Pour protéger les récoltes de cette année des insectes nuisibles, Mme Kachambwa a entreposé son maïs dans une caisse en métal galvanisé hermétiquement clos. Connu également sous le nom de « silo », le récipient lustré trône fièrement sur sa ferme, dans le village de Kachambwa, dans la province centrale du Mashonaland, à 75 kilomètres au nord-est de Harare, la capitale zimbabwéenne.

Les agricultrices et les agriculteurs comme Mme Kachambwa dépensent souvent plus de 50 $US chaque saison pour l’achat de pesticides destinés à protéger leur grain entreposé contre les charançons. Mais ils disposent de peu de moyens de protection contre les champignons qui produisent l’aflatoxine une substance chimique toxique. Un lien a été établi entre l’affaiblissement du système immunitaire et le risque de cancer très élevé.

Selon l’Organisation des Nations Unies pour l’alimentation et l’agriculture, 25 pour cent des denrées alimentaires du monde sont contaminées par l’aflatoxine. Des études menées par l’Institut de recherche sur les politiques alimentaires révèlent qu’environ 26 000 personnes meurent du cancer du foie chaque année en Afrique subsaharienne, en raison d’une exposition chronique à l’aflatoxine.

Toutefois, un nouveau projet teste l’efficacité de silos hermétiques en métal et de « super sacs » en plastique épais dans la réduction de la contamination du maïs entreposé par l’aflatoxine.

Charlene Ambali est la principale chercheuse et la coordonnatrice de projet d’Action Contre la Faim, un des partenaires du projet. Elle déclare : « Si les niveaux d’aflatoxine sont élevés dans le maïs produit par les agricultrices et les agriculteurs zimbabwéens, cela pourrait nuire non seulement à la santé des personnes, mais également … à la vente du maïs, une denrée vivrière cultivée dans le pays. »

Ozwell Chitono est agent de vulgarisation agricole dans le district de Shamva, dans la province centrale du Mashonaland. Il affirme que les mauvaises méthodes de séchage et de conservation favorisent la propagation de l’aflatoxine.

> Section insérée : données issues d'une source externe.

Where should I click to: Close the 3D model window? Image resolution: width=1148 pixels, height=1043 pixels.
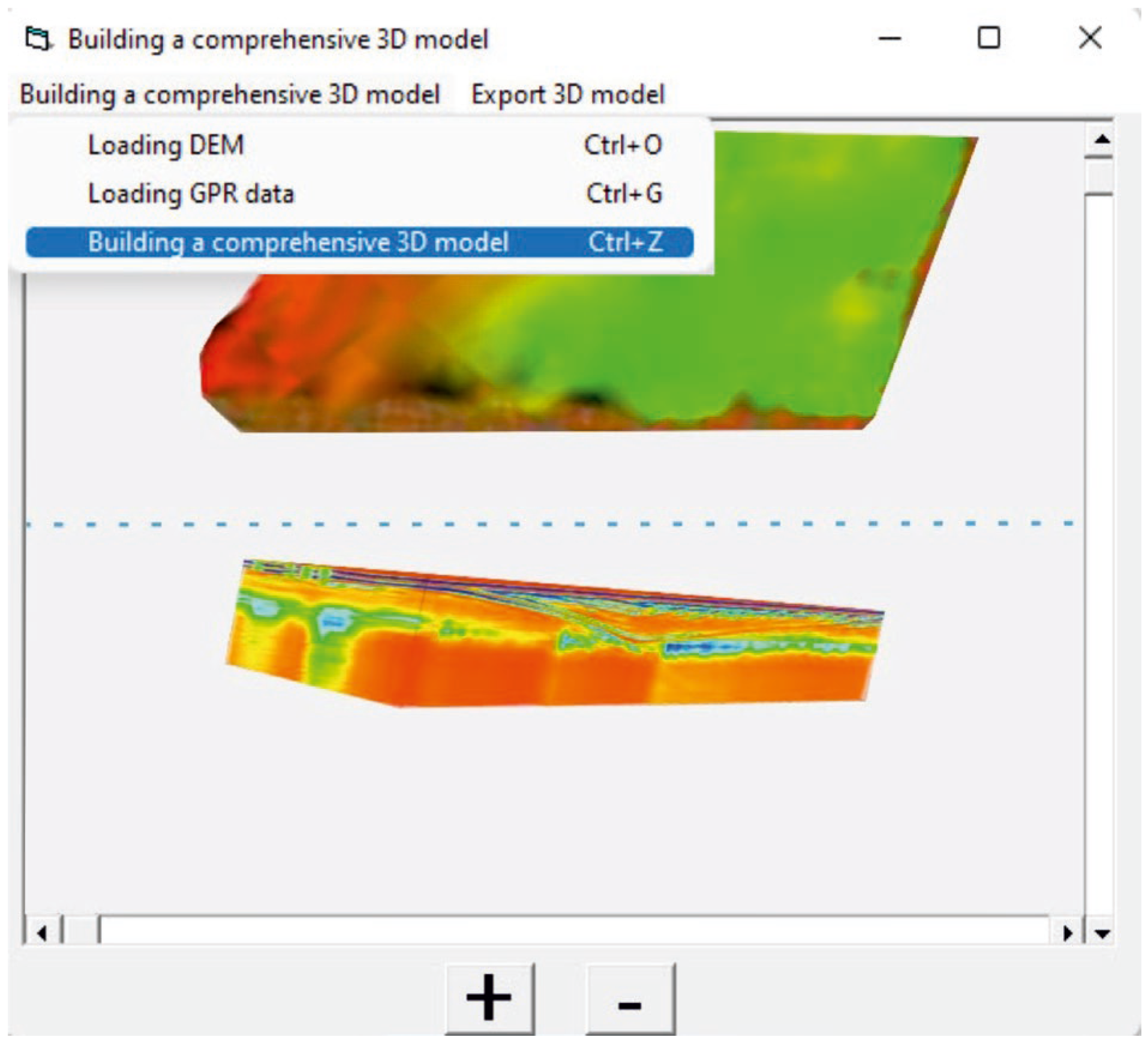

Le Dr Loveness Nyanga est chercheur et maître de conférences à l’Université du Zimbabwe. Le Dr Nyanga déclare : « Les collectivités [sont également] préoccupées] par le fait qu’elles doivent utiliser en permanence des pesticides et des engrais … [et] elles s’inquiètent du fait que cela constitue un risque pour la santé. Ils ont salué l’arrivée du récipient hermétique, car elles n’auront plus besoin d’utiliser des pesticides sur les grains récoltés. »

Alice Mhonda cultive dans le village de Mushowani. La saison dernière, elle a récolté deux tonnes de maïs qu’elle a conservé dans des sacs hermétiquement fermés. Elle a soigneusement empilé les sacs sur des structures en rondin, dans une pièce située à l’extérieur de sa cuisine.

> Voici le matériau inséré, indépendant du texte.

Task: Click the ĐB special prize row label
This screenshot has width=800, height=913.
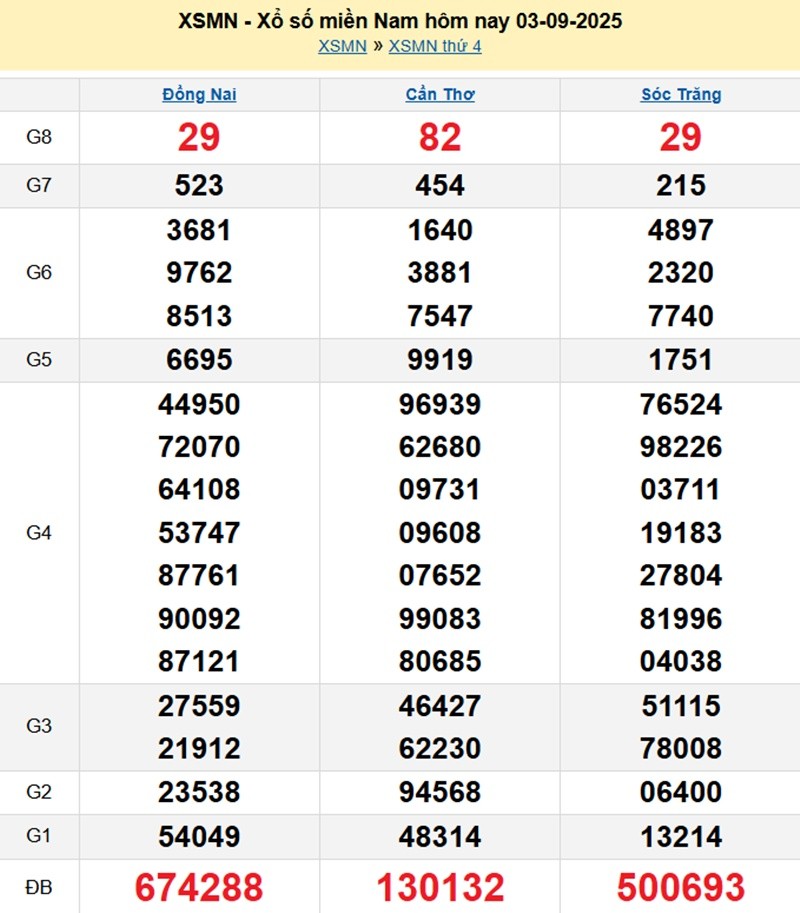Action: coord(39,886)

Mme Mhonda déclare : « J’ouvrirai les sacs en février pour voir si cette méthode à fonctionner. Je suis heureuse de n’avoir pas été obligée d’acheter de pesticides. La saison dernière, j’ai utilisé sept pots de pesticides, mais j’ai tout de même perdu cinq sacs de maïs à cause des charançons, et une partie a moisi. »

Les récipients de conservation en métal sont une innovation appréciée dans le village de Kachambwa. Ils ont relancé les affaires de l’étameur Francis Pokoti, qui a fabriqué plus de 100 récipients en métal de diverses tailles pour le projet, et pour d’autres clients privés qui ont hâte de tester eux-mêmes la nouvelle technique.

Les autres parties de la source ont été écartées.